“Candice, my Lady.”
“Yeah, no. Let’s stop that, right there. Just call me Lily.” Jamus was so hung up on people lording him, it made me want to throw up.
“Of course… Lily.”
My name sounds foreign in her mouth, like she can’t quite decide if she’s said it right.
“The problem is… well, it’s just easier if I show you.”
She grabs the ear protection again, but doesn’t put it on this time, because she leads us through to another room, where it’s noisy… but not so bad I have to raise my voice when I speak.
Dozens of identical machines sit in long rows, working away… except for one.
“It’s this pump here.” She nods at the huge piece of machinery, stationary while the identical ones around it move in a fractured rhythm. An enormous crack has split it open. “That should be moving about a thousand gallons of water an hour. The casing shouldn’t have done that. It’s not stress or age… someone did that.”
“What does this do?”
“It’s the main well pump for the tower. And also some of the outlying homes.”
“It hasn’t affected anything yet, though?”
“Begging your pardon, but the outlying homes have been without water for the last twelve hours. The tower takes priority. We’ve shifted some of the load with a bypass, but it’s not sustainable. And if you were drawing more water, you would have felt it by now too.”
“I see.”
“I don’t have anyone who can fix this…. We have to replace it entirely. That means manufacturing half the parts, and, well, it’s going to be a nightmare—what are you doing?”
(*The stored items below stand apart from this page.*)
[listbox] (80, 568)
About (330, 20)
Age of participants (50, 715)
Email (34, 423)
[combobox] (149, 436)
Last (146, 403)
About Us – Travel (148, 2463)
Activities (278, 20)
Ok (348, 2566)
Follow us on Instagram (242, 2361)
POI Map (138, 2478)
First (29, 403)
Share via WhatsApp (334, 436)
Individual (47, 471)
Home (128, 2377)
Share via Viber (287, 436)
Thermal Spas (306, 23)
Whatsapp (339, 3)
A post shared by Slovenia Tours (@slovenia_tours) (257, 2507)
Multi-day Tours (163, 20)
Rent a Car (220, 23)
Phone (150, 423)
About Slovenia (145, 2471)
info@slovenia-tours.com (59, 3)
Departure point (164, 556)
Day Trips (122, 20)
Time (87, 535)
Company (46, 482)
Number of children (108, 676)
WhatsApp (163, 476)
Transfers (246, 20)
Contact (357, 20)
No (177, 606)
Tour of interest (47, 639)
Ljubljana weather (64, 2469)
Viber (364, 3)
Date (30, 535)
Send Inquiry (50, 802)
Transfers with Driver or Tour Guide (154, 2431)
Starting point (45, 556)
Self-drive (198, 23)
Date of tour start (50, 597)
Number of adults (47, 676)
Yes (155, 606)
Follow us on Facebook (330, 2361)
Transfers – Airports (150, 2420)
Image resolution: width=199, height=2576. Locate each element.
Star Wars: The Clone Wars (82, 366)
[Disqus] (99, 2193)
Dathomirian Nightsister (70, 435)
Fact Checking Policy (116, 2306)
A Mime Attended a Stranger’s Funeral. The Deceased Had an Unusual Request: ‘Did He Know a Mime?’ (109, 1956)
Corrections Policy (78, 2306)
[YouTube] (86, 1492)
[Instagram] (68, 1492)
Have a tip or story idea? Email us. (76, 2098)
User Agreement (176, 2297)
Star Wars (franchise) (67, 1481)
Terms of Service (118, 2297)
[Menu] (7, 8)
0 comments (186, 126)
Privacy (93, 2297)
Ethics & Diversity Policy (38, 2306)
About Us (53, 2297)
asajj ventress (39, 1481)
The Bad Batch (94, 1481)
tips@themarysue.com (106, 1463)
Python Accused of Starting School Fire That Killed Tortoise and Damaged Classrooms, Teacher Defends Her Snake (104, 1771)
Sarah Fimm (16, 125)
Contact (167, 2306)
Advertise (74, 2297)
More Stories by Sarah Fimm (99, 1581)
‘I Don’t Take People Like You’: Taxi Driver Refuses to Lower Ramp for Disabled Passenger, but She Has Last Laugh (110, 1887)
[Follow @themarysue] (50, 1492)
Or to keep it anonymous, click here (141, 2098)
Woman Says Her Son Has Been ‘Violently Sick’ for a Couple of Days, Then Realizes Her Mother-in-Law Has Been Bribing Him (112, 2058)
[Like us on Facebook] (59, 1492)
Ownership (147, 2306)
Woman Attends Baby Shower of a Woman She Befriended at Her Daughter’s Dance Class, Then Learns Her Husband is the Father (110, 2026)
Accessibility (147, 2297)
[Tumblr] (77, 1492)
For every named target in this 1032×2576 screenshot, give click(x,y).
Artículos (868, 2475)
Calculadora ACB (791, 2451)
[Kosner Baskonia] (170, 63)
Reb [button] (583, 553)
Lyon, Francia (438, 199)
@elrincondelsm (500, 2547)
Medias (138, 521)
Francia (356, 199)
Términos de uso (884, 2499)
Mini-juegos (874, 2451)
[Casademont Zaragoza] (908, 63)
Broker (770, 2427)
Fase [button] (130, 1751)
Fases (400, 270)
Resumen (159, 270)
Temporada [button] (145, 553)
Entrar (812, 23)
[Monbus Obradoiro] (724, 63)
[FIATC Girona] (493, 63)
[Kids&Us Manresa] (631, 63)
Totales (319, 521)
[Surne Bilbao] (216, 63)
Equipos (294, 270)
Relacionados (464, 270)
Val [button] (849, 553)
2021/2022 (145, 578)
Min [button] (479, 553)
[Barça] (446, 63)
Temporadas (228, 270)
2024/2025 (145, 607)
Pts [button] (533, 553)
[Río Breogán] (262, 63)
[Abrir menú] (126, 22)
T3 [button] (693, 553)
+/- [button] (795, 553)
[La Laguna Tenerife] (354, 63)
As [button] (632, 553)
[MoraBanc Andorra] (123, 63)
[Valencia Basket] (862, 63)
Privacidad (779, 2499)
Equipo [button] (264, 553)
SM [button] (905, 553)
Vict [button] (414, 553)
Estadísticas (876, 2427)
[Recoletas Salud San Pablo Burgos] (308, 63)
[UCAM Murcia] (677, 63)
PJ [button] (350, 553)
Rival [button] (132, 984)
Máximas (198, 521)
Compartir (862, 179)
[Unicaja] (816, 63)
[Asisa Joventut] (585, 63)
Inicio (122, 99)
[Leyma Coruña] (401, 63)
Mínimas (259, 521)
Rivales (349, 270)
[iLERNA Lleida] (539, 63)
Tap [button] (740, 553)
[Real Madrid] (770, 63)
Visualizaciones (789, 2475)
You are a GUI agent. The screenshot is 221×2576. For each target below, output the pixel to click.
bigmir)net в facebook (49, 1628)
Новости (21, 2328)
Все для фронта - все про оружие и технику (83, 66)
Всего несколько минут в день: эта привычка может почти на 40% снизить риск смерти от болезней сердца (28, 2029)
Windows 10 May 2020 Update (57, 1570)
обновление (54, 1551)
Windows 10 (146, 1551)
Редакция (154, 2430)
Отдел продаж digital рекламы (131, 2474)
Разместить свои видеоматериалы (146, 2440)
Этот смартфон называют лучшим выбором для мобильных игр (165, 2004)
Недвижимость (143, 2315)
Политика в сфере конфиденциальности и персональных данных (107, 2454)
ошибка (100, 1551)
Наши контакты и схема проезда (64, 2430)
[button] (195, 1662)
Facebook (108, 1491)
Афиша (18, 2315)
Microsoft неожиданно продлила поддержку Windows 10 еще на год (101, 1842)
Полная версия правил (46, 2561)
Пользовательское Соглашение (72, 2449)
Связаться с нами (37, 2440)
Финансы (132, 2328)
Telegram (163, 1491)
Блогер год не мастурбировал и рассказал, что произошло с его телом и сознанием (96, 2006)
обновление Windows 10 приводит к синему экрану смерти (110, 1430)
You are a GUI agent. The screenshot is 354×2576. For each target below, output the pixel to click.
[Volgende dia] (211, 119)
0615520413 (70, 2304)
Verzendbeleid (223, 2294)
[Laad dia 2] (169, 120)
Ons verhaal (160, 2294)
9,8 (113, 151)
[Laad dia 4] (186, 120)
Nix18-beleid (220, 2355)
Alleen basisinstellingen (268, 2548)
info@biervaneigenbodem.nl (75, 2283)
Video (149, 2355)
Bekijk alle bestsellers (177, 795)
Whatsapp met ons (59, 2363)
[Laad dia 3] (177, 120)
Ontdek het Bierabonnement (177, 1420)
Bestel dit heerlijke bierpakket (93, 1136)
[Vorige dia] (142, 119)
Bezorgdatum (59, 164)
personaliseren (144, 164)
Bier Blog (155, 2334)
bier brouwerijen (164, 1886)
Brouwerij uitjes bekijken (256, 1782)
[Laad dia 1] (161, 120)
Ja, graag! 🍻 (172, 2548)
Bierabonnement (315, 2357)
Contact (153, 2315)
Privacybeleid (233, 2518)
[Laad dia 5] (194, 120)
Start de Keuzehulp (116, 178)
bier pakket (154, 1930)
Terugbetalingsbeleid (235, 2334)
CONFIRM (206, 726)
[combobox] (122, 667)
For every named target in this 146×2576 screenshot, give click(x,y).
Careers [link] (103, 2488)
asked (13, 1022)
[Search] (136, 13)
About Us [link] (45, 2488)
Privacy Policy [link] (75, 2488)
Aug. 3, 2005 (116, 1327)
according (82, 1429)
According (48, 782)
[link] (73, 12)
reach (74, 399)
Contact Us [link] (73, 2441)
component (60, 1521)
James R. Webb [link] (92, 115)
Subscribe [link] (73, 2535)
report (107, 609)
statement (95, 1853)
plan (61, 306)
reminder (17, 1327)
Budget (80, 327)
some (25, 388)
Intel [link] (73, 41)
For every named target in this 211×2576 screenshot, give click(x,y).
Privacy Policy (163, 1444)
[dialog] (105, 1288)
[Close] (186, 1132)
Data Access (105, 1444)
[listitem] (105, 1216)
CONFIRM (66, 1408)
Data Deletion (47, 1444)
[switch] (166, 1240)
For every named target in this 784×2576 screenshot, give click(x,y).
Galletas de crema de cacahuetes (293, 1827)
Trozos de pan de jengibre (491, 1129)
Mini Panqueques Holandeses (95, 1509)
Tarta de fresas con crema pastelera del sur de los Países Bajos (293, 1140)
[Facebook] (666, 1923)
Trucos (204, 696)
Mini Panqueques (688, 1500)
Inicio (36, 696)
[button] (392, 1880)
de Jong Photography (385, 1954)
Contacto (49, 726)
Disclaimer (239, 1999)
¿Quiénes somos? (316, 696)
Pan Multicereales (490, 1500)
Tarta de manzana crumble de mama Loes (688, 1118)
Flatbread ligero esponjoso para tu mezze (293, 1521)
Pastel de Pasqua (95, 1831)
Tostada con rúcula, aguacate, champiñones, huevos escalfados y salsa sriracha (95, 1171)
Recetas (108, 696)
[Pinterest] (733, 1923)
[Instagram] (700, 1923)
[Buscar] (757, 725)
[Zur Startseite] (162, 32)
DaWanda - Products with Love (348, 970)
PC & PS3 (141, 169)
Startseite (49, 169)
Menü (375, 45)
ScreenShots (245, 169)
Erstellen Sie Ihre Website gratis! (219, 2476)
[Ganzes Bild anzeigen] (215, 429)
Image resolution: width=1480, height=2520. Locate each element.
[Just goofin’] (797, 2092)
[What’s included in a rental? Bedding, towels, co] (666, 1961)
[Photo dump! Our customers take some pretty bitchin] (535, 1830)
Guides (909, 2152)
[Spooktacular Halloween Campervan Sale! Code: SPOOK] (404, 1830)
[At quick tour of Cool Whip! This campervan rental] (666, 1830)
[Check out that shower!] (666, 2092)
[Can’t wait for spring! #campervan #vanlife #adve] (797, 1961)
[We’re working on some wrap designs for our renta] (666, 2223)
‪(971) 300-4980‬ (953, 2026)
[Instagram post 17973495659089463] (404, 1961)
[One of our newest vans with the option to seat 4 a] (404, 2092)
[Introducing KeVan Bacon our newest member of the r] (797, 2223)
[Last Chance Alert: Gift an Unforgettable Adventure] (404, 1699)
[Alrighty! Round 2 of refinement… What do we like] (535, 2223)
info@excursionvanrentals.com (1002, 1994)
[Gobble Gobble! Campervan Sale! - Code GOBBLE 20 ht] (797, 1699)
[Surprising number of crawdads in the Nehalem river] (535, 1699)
I don’t answer her as I climb over the railing and walk on the tiny maintenance platform that surrounds it.
The crack is less of a crack up close, and more of a cut. Someone got in here with some serious welding equipment and cut a gash through the metal.
I test it with my hand, but the metal isn’t too hot, or too cold.
“What’s the point of having the Power if I can’t fix things like this, right?”
I know neither of the women watching me from the platform can hear me, and I’m glad Candice can’t. She doesn’t need to like me. But she does—eventually—need to trust me.
Not knowing what I’m doing isn’t going to inspire that trust.
Closing my eyes I imagine the casing whole. Imagine it looking identical to the ones around it. A pulse of something warm and heavy pushes through my hand, and when I open my eyes again, the metal knits itself back together.
When I draw my hand away, it looks like nothing happened to it in the first place.
Candice looks uneasy when I hop back over the railing.
“Should be good to go if the cut was the only damage. Let’s get it running and make sure those houses have their water back.”
Blinking at me, Candice nods sharply and pulls a two-way radio from her hip, “Hey Monty? Put pump one back online.”
There’s a garbled response.
“Trust me. The problem’s fixed.”
I hope she’s right. A moment later, the pump starts up, slow at first and then ramping up to the speed of the others. Candice hurries around it, checking gauges and valves.
“It’s back to normal.”
“Good.” I look around the space. “Anything else?”